※訪問は2024年8月7日
ここから木曽路
贄川駅に向かうコミュニティバス「すてっぷくん」の車内
運転席の後ろのパネルはうるし塗り。初めて出会うと面食らうかもしれないが、6月に木曽平沢駅を訪れた私には納得できる。そういえばバスそのものの色もうるしのイメージである
バスの車窓も楽しい。私は鉄道がメインなので、地方においてバスに乗車する機会は決して多いとはいえないが、特にコミュニティバスの場合は主要道路から生活道路に入り込むことも多く、沿線の生活感により触れることができる。鉄路の車窓からはほとんど家などないように見えても実はちょっと異なることも結構ある
そんな中、道路には「ここから木曽路」の案内が出てくる
国道19号を来たバスはトンネルを避けて旧道である中山道を通るが、そこに碑もある。と思うと間もなく贄川駅に到着。
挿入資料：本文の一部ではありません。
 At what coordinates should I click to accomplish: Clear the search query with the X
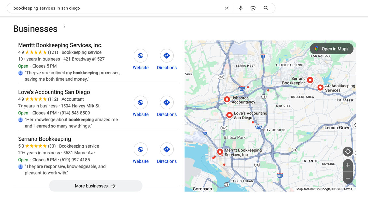click(226, 8)
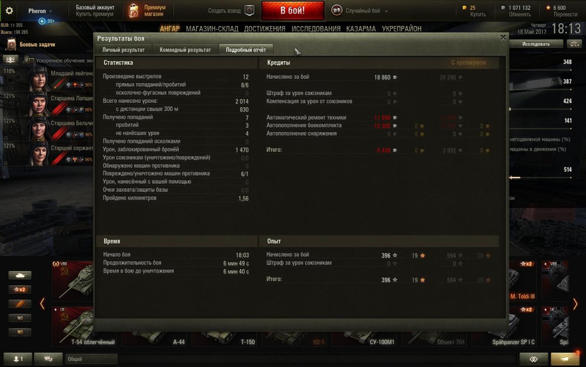Screen dimensions: 586x367
Task: Click the Исследовать button
Action: pos(536,44)
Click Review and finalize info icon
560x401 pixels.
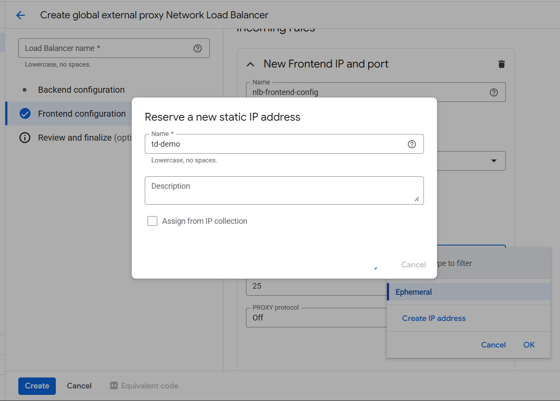(25, 138)
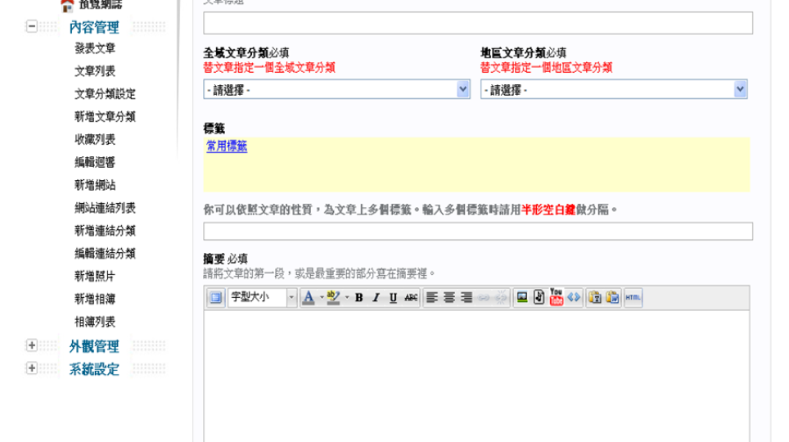Select 新增照片 from sidebar menu
This screenshot has width=789, height=442.
[95, 277]
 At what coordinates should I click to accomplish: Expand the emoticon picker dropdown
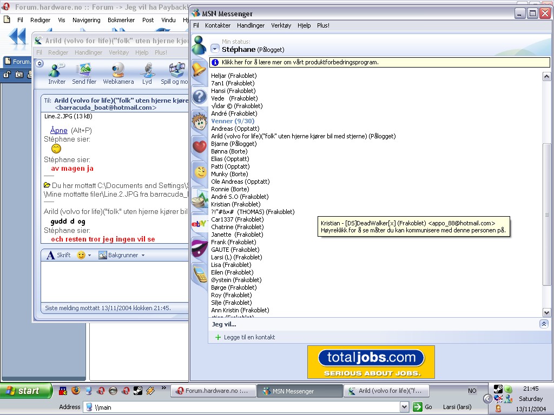pyautogui.click(x=89, y=255)
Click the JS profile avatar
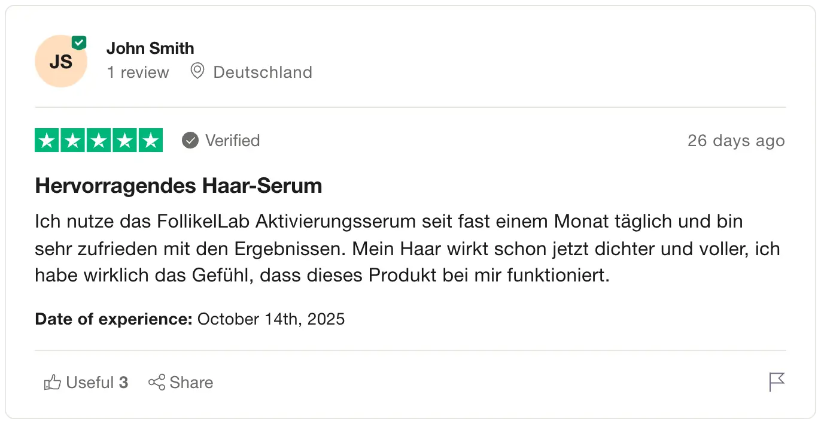 60,62
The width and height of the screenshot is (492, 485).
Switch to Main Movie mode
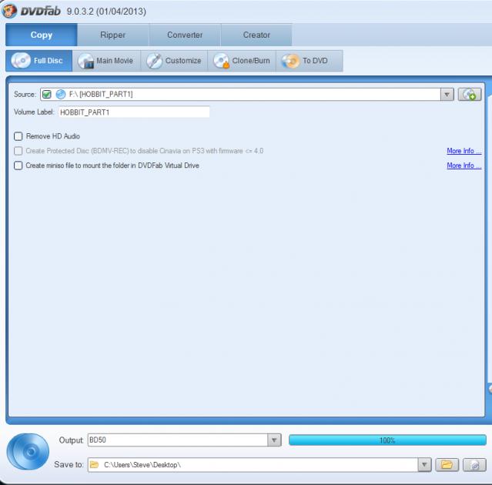point(106,61)
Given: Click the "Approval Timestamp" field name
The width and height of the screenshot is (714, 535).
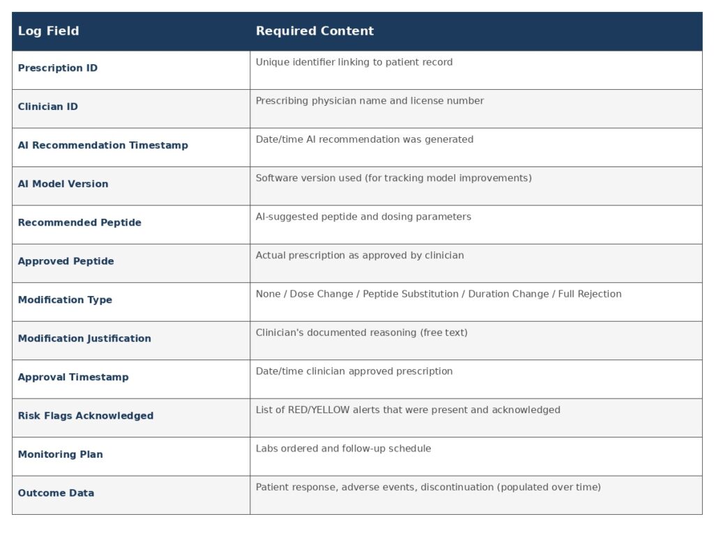Looking at the screenshot, I should click(73, 377).
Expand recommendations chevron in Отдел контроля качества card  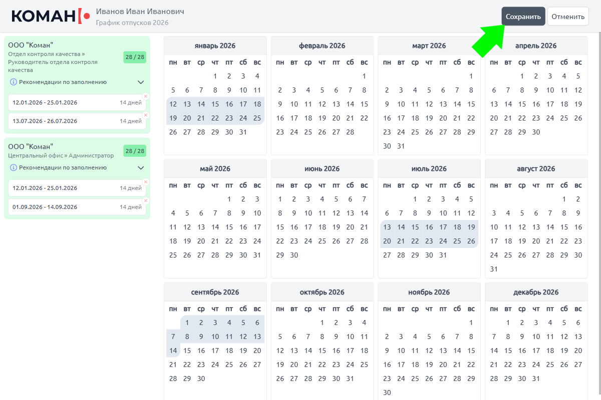point(141,83)
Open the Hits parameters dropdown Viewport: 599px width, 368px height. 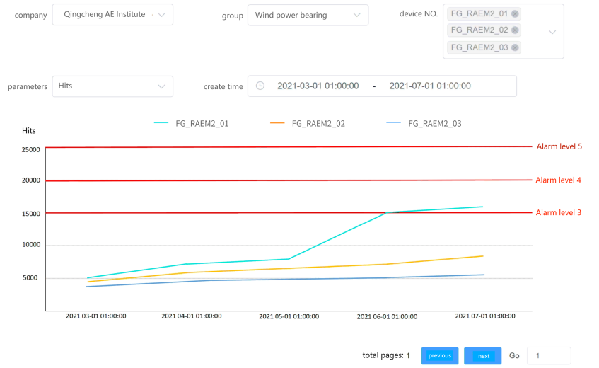112,86
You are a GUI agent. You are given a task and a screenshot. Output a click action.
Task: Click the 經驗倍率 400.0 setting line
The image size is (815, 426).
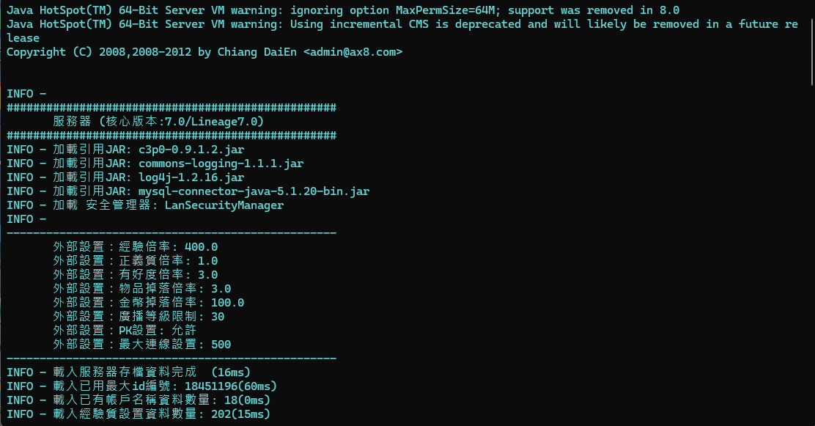135,247
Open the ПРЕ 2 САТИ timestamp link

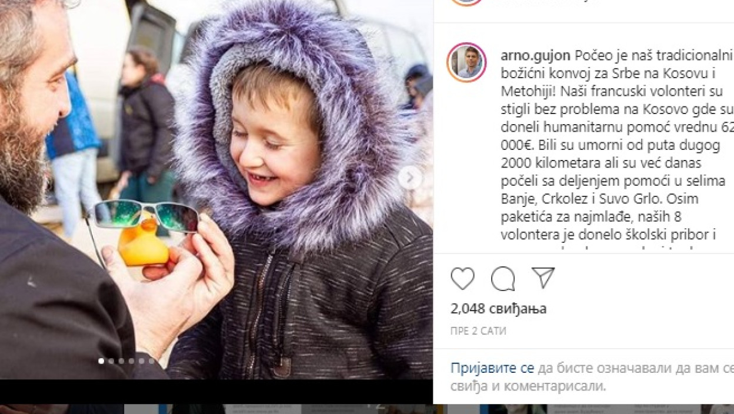click(x=478, y=331)
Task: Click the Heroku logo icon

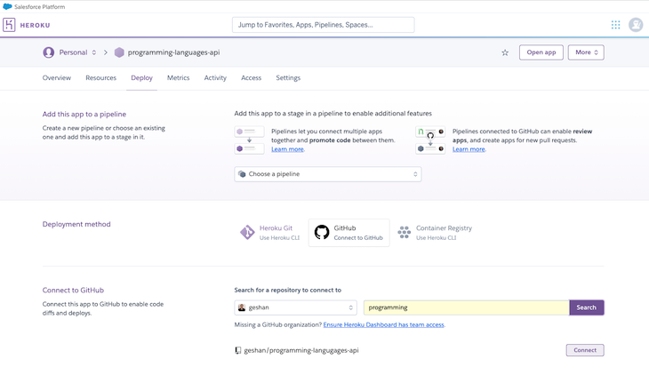Action: tap(9, 25)
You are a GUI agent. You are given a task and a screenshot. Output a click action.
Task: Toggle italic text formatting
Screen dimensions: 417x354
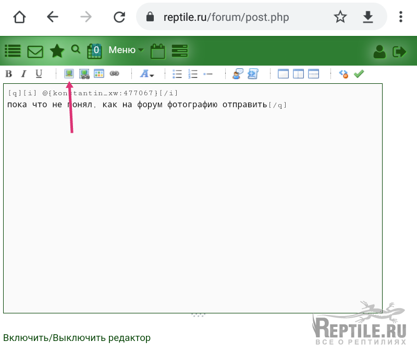point(23,74)
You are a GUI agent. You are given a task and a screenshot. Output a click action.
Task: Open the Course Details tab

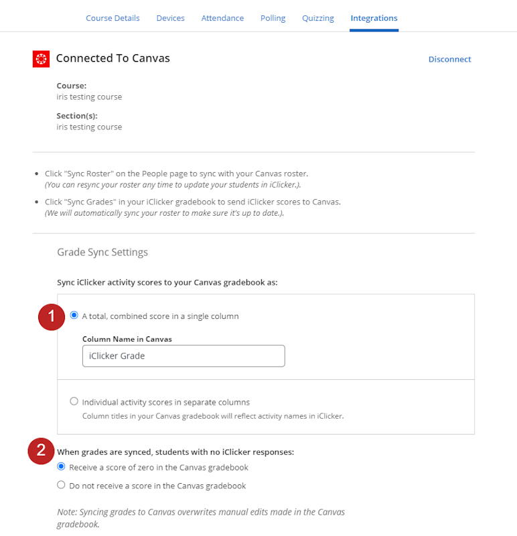click(113, 18)
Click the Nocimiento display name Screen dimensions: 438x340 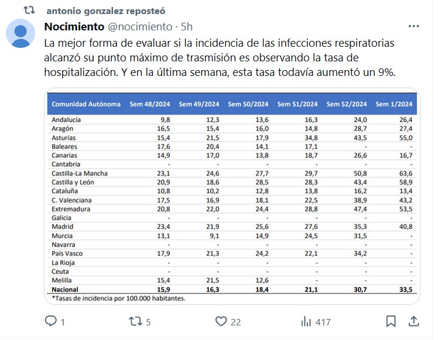74,27
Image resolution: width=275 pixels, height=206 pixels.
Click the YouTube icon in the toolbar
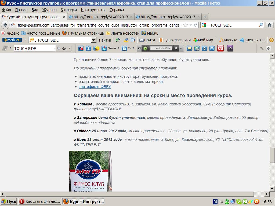click(x=81, y=49)
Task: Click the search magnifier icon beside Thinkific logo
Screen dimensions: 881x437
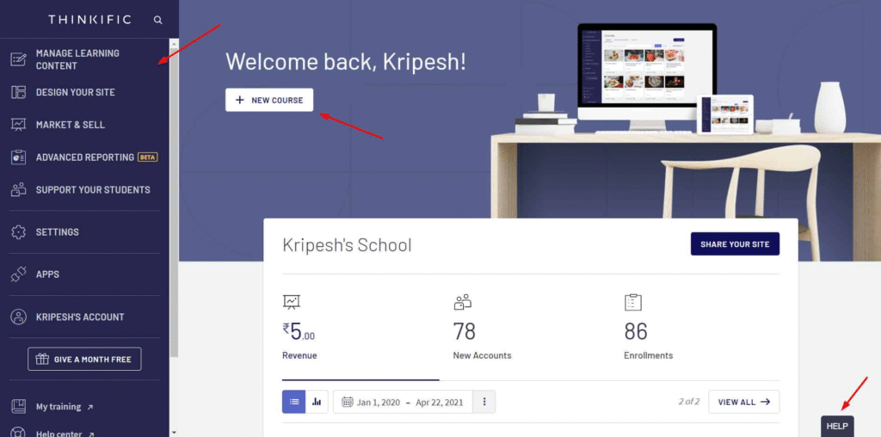Action: click(x=157, y=19)
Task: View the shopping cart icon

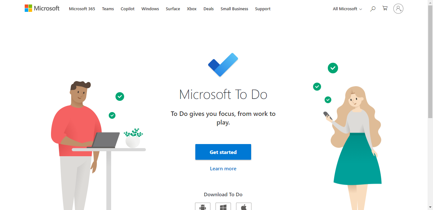Action: coord(385,9)
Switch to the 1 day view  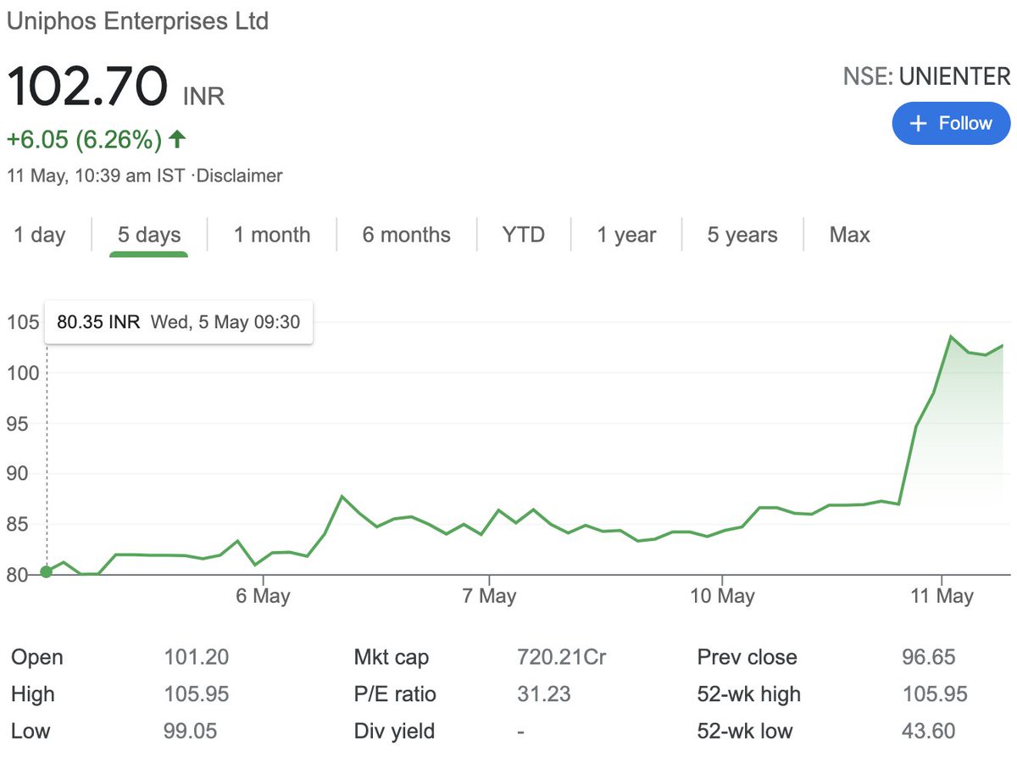tap(39, 235)
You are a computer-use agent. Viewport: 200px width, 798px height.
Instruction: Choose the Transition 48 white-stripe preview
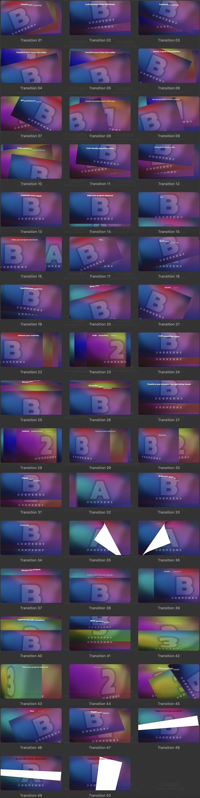[169, 725]
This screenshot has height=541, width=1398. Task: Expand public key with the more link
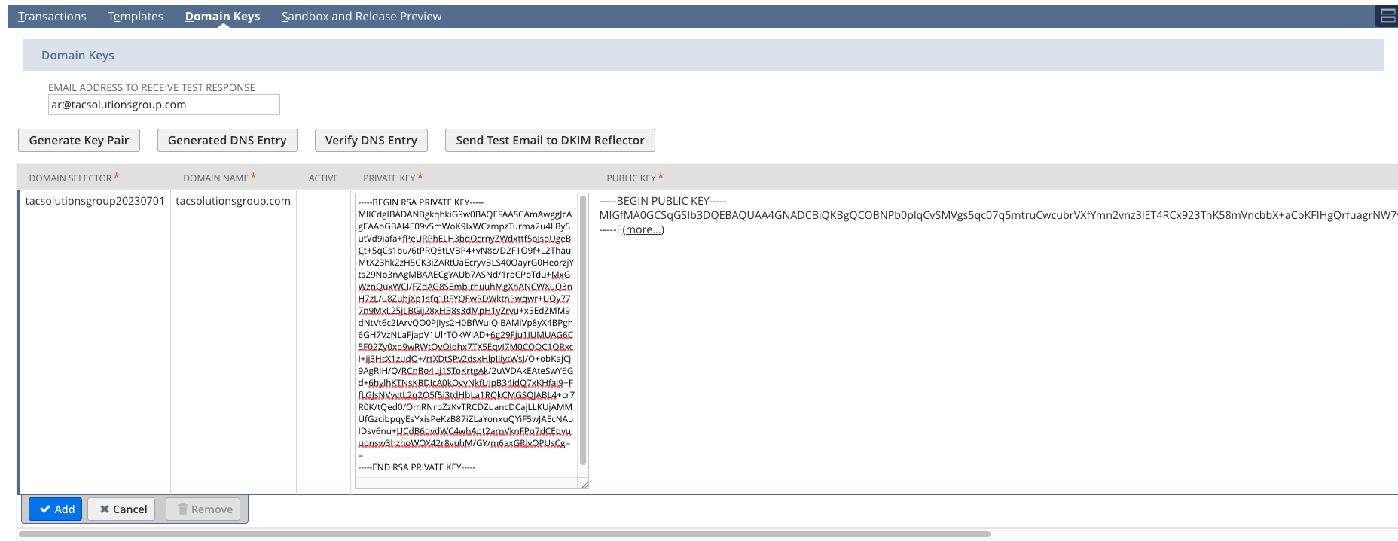[644, 229]
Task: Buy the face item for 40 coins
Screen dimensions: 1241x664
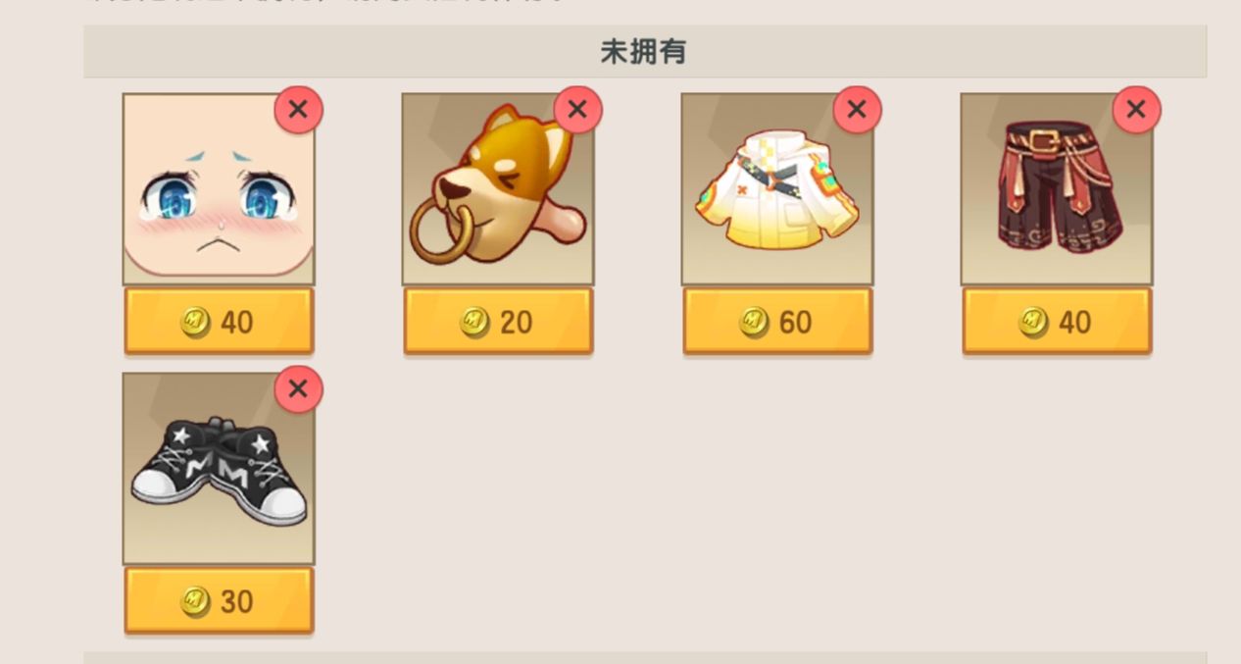Action: 219,321
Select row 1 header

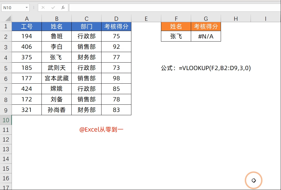pos(6,26)
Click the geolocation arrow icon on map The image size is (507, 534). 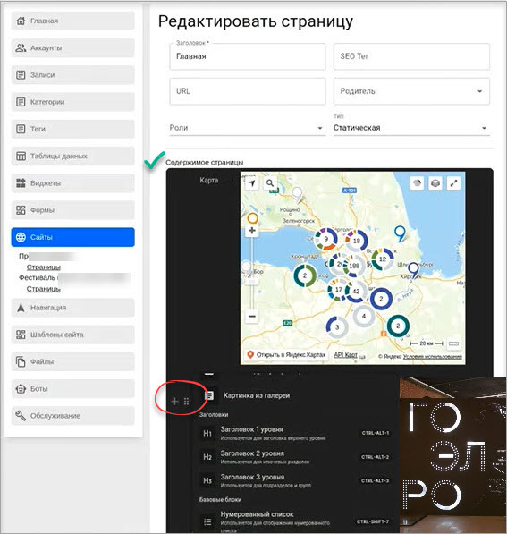click(x=251, y=183)
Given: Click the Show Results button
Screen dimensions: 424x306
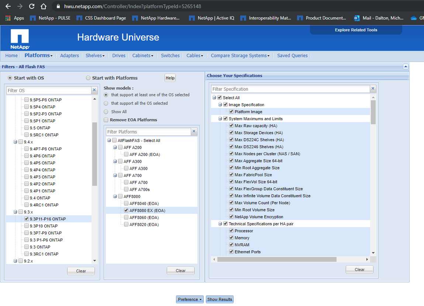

10時28分に洗馬駅近くの洗馬駅口から約20分のバス旅だった
雰囲気に気遣う駅舎
贄川宿に基づく木造駅舎
洗馬駅と同じく、塩尻から奈良井まで開業した際に設置されたので誕生日は同じく1909年(明治42)である。ただ当時から、ほぼそのままの洗馬駅に対し当駅は、いろいろ手がほどこされている
木曽路最北となる贄川宿の雰囲気を損なわないように改修されている。立派なお手洗いもある。このあたりは奈良井駅と同じだが、平成の大合併まで贄川、木曽平沢、奈良井の3駅はいずれも楢川村だった(現在は塩尻市)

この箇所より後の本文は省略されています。